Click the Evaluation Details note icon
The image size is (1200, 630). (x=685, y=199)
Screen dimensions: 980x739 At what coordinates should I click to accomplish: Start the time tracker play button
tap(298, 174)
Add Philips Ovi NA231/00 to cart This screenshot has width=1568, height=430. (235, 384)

= = = = =

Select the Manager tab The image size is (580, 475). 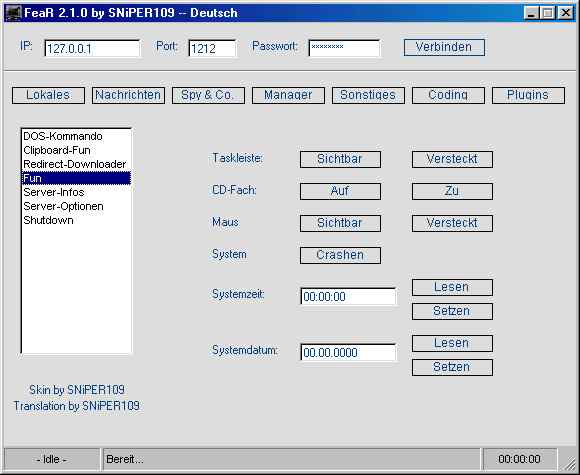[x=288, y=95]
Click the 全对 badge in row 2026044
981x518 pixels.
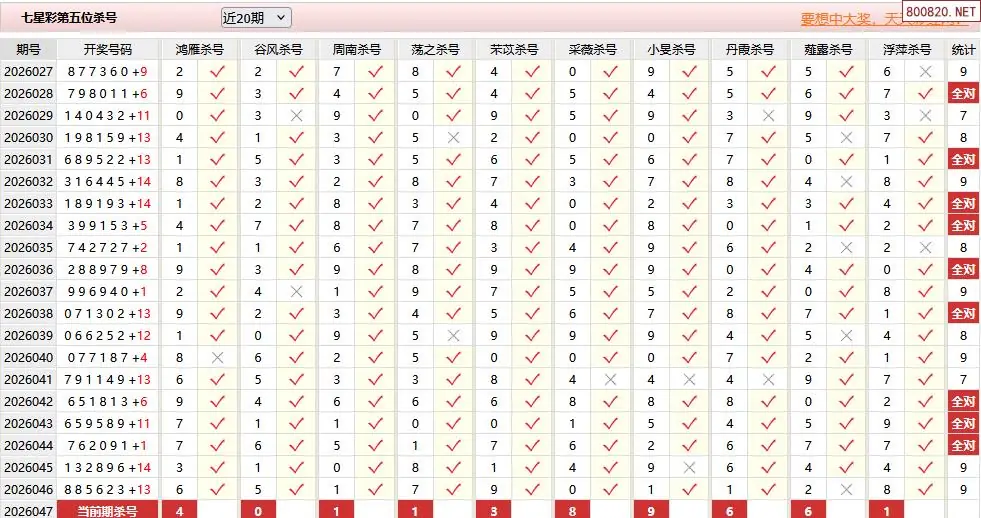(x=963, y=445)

= = = = =

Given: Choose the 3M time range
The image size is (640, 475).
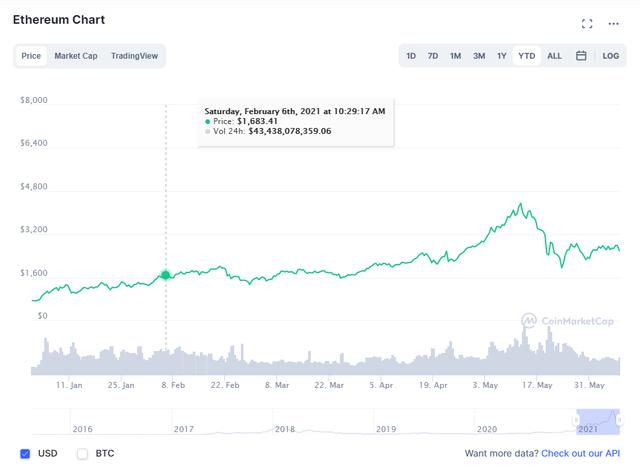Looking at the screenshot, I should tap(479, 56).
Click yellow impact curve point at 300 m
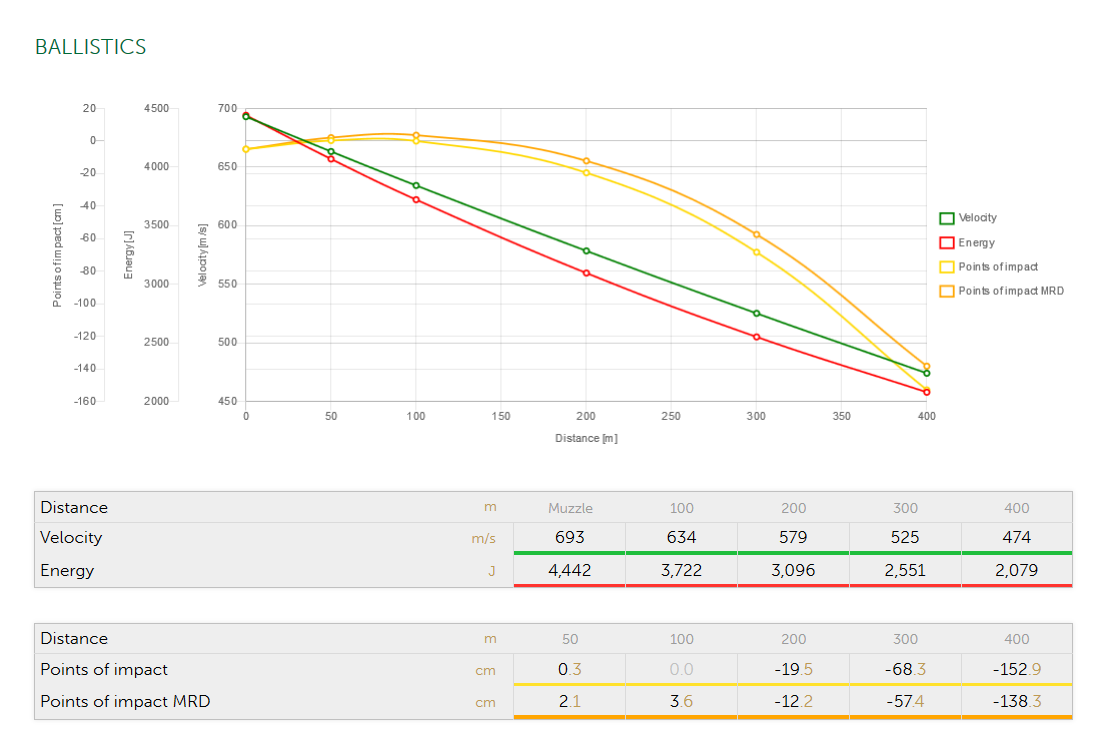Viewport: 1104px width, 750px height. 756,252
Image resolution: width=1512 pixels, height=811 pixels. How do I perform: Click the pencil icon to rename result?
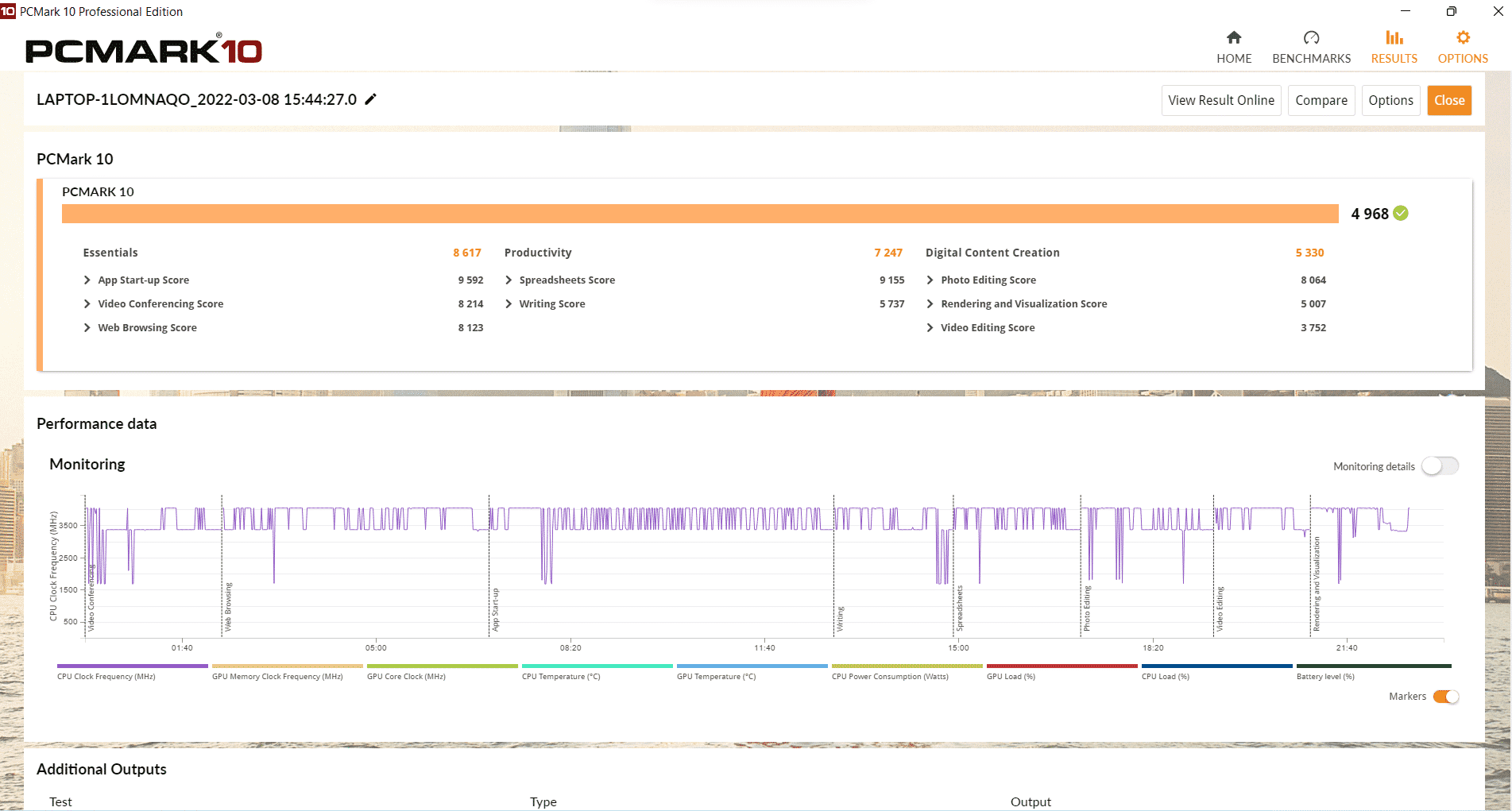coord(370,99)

= = = = =

— Problem to solve —
Your reply is to repeat, unchanged, the lines above running from the one with "Click the Evaluation Details note icon" up to and including the one with "Add Philips Ovi".

— Your response —
Click the Evaluation Details note icon
The image size is (1200, 630). (x=685, y=199)
Screen dimensions: 980x739 At what coordinates should I click to accomplish: Start the time tracker play button
tap(298, 174)
Add Philips Ovi NA231/00 to cart This screenshot has width=1568, height=430. (235, 384)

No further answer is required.